I am learning about mutual information, and am confused about one of the definitions. Mutual information is defined as $ I(X;Y) = H(X) - H(X | Y) $
where,
$ H(X) = \sum_{x} p(x) \log \frac{1}{p(x)} ,$
and similarly,
$ H(X|Y) = \sum_{x,y} p(x,y) \log \frac{1}{p(x|y)} $
where $H(X)$ is concerned we can then say that,
$ \begin{align*} \sum_x p(x) \log \frac{1}{p(x)} &= \sum_x \left( (p(x) \log \frac{1}{p(x)}) \sum_y p(y|x) \right) \\ &= \sum_{x,y} p(x)p(y|x) \log \frac{1}{p(x)} = \\ &= \sum_{x,y} p(x,y) \log \frac{1}{p(x)} \end{align*} $
because $ \sum \limits_y p(y|x) = 1 $ for any $x$.
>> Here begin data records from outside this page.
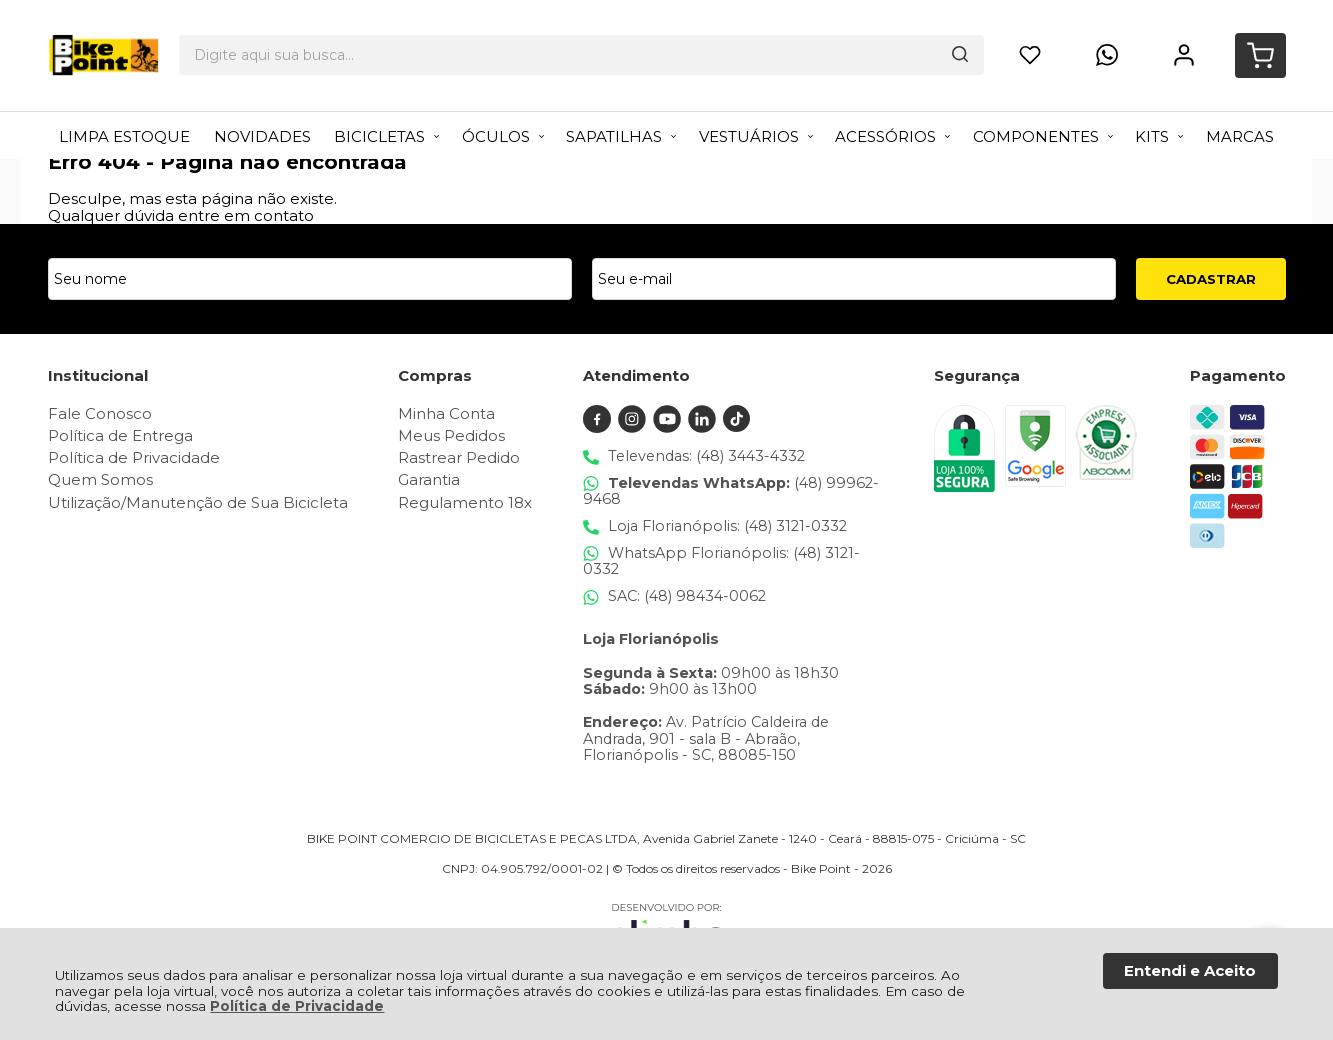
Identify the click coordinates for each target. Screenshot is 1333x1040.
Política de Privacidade (297, 1006)
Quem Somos (100, 479)
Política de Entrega (120, 435)
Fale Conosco (100, 413)
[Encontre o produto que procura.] (801, 35)
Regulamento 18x (465, 502)
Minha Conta (446, 413)
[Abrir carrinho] (1259, 35)
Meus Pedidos (451, 435)
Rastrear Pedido (459, 457)
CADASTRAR (1211, 279)
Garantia (429, 479)
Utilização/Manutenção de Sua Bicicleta (198, 502)
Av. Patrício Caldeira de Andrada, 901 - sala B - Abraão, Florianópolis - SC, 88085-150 (706, 738)
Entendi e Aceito (1190, 970)
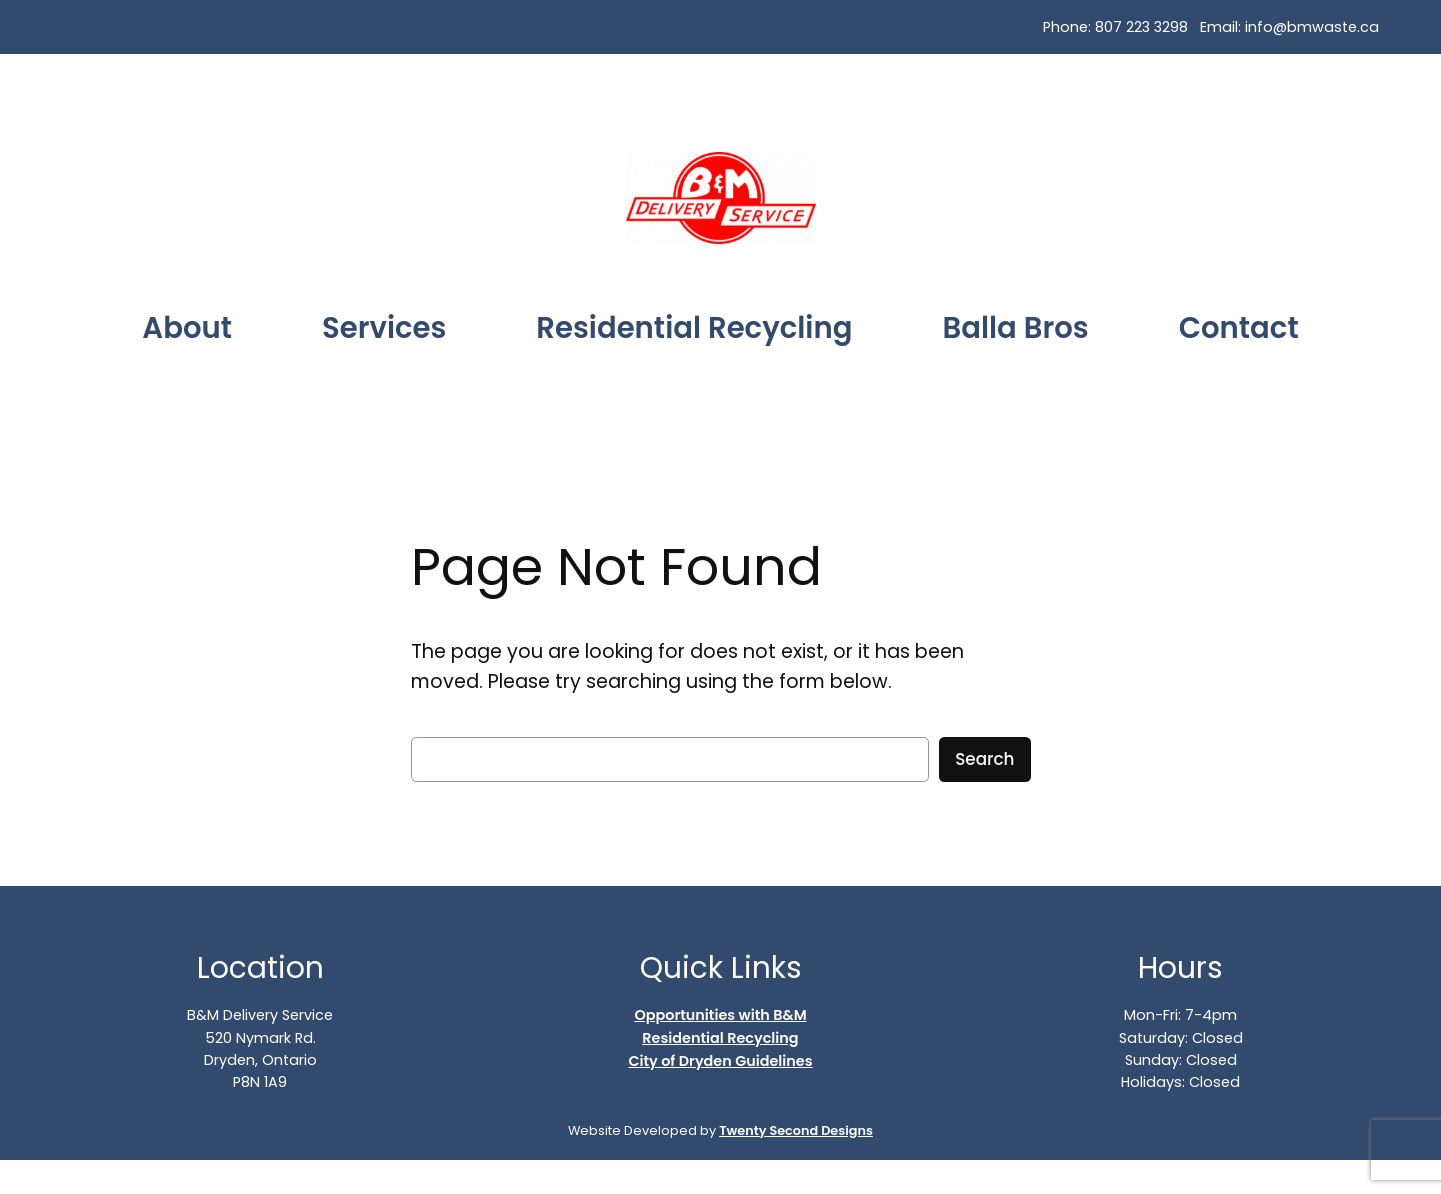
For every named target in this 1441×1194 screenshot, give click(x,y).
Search (984, 759)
I believe this is how the derivation is supposed to go, and combined with $H(X|Y)$ eventually leads to the canonical equation,
$\sum_{x,y} p(x,y) \log \frac{p(x,y)}{p(x)p(y)} .$
But it seems to me that it is equally true to say that,
$ \begin{align*} \sum_{x} p(x) \log \frac{1}{p(x)} &= \sum_{x} \left\{ ( p(x) \log \frac{1}{p(x)} ) \sum_{y} p(y) \right\} \\ &= \sum_{x,y} p(x)p(y) \log \frac{1}{p(x)} \end{align*} $
because we also have $ \sum_{y} p(y) = 1 $ by definition.
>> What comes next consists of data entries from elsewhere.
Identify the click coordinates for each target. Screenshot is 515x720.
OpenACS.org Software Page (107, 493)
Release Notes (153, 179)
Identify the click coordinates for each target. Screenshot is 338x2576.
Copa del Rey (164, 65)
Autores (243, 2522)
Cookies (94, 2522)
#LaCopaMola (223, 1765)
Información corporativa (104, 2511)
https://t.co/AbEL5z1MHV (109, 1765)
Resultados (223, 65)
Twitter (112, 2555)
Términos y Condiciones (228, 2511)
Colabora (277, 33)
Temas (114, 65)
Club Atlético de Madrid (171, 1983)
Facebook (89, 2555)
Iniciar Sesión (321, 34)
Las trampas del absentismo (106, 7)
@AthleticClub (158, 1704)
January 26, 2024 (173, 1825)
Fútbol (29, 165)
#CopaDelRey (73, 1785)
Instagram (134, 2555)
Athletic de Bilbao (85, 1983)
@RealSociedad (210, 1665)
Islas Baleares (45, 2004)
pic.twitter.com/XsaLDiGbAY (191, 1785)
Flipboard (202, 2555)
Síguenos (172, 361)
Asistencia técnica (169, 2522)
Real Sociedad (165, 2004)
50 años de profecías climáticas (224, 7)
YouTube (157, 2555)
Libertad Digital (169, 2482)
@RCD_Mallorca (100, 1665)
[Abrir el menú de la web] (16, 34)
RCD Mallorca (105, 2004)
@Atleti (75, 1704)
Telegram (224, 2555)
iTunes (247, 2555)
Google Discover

The problem I'm having is that this latter version implies that,
$\sum_{x,y} p(x,y) \log \frac{1}{p(x)} = \sum_{x,y} p(x)p(y) \log \frac{1}{p(x)} $
which implies that $ p(x,y) = p(x)p(y) $ which also implies that $X$ and $Y$ are independent. I know this last conclusion is false, because it means there would never be any mutual information and thus that this metric would be pointless, but I can't figure out where I'm going wrong. It would be great to have someone point out the mistake I am making in the latter case.